I'm flirting with different openings. I've never had as much difficulty with any first page as I've had with this novel, The Night Caller. Not sure what it is, but my objectivity has shriveled into one quaking core of hardened story-opening doubt. I thought it might be fun to have everyone's opinion.

Try these on. Flirt with them. Chew them up a bit. Disregard genre. Pretend you picked it up off the bookstore shelf and opened to the first page. Which would compel you to read further? Plunk down cash? Dance with glee? Okay, just kidding about the last one.

Opening 1:

The call came before dawn. Had Evan Roth not filled his solitude with crafting creamer patterns in his Jamaican Blue Mountain coffee or watching his neighbor pluck dandelions from her sidewalk crack at four am—antiseptic details to his quiet, hemorrhaging reality—he might have missed the ring completely.

The Victorian’s stark interior magnified the impatient, double bursts.

Opening 2:

Even the whacks have to step out sometime.

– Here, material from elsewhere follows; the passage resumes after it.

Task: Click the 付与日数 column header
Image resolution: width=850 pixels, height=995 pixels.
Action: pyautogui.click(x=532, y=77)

The peephole’s glass bubbled the front lawn. Maple leaves spiraled like glass flecks in a pre-dawn kaleidoscope. Past the barrier—law enforcement’s kill zone—a neon sign lauding Michelin Tires blazed and faded in the shop window across the road.



An optical illusion of chaos.

Evan Roth’s only certainty the world existed beyond this zone, The Silver Creek Gazette, lay bundled on itself, too far away. Naked. Exposed.

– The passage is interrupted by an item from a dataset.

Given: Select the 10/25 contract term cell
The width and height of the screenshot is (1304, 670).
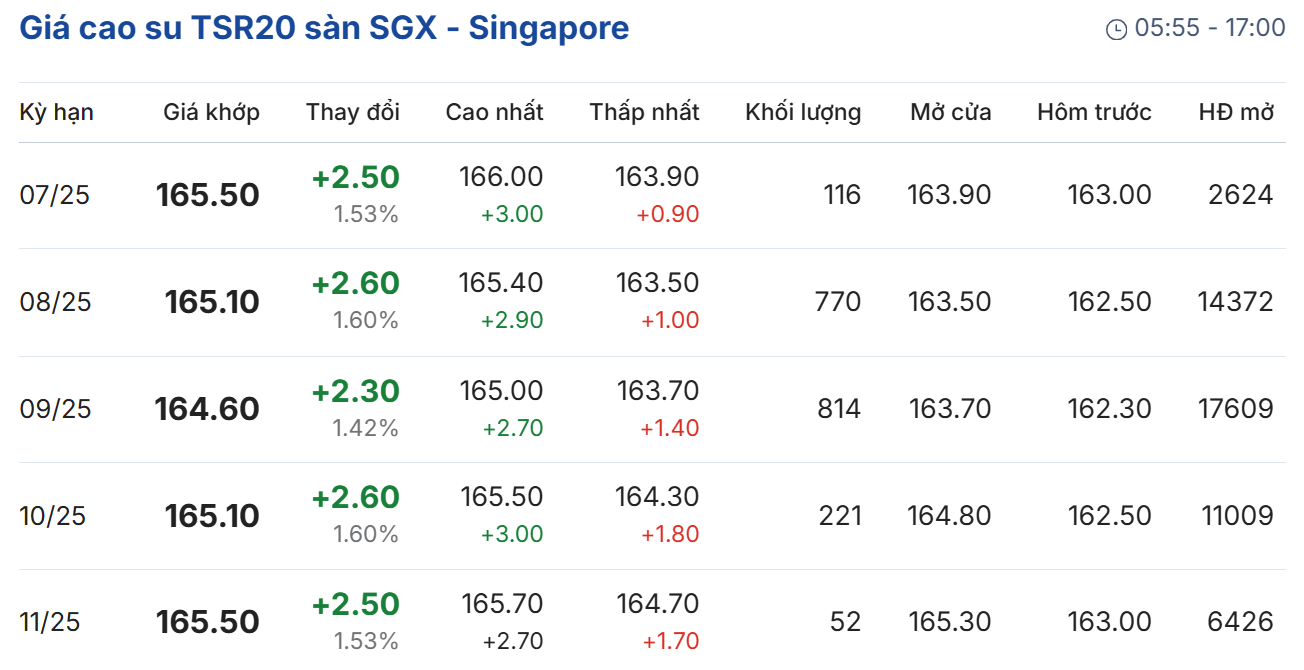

Weigh in. I have my big girl panties on. I can take it.

9 comments on “A Tale of Two Openings”

  1. hmmm... methinks mark has several good points, lam

    me? i like to start a tale smack dab in some kinda action and hope to retain a death grip on the reader til the bitter end...

  2. @walkingman - only you would mistake coffee creamer for something perverted. You and Bukowski. Thanks for your input.

    @Charles - Yesterday, I figured out-for sure-where I needed to start. Now I just have to labor over it. Thanks.

    @laughingwolf - sounds like a good practice to me.

  3. I would have to weigh in on the side of Opening #2, but I'm also a firm believer in I don't know my opening until I finish my book. I'll start with what I believe is the best, but know it's often not until I've walked the whole path with my characters that I know how they started in the first place.

  4. I apologize if I offended you. I sincerely do. *shrug* I went with the images perceived by me through the words read. *ouch*

    You wanted me to sugar coat?

    I found both openings and the descriptions of the action happening in the scenes to not pique my curiosity because they seem overly verbose.

    I found the overly detailed description actually took me away, far away and diverting me from what may or may not have been happening in Mr. Roth's living room and the street outside.

    And as a 21st century man let me apologize again for the previous offense and just in case let me apologize for any offense this revised comment may cause. I am sorry for crossing the boundary you clearly established.

    Be Well and Be Kind

    mark

  5. Hello, L.A.! I hope this input helps, as I would like to see you succeed with this.

    In opening #1, the second sentence is too long and convulted. It seemed a little too crammed with extraneous details.

    So I'd go with opening #2, but, if you don't mind the suggestion, I'd consider changing the fourth word (the verb bubbled) to something else like "distorted."

    By the way, it's wonderful the way that you threw these two alternatives out for comment. It's such an interesting idea that I'm going to try the same thing down the road to get your input!

  6. L.A., opening #2 is better for me. Your descriptions are fantastic, but, at the same time, that they are so interesting makes them a little bit distracting.

  7. @Pamela - I'm like you..I can't know the opening until I've written the end. Problem is, it's long written and not working so well. Thanks for visiting 🙂

    @walkingman - no apologies needed. Big girl pants, remember?

    @Rick - I agree with you and Mark...the word "bubbled" has to go. Thanks so much.

    @Vesper - sounds like a consensus. Exactly what I was hoping for. Thanks everyone!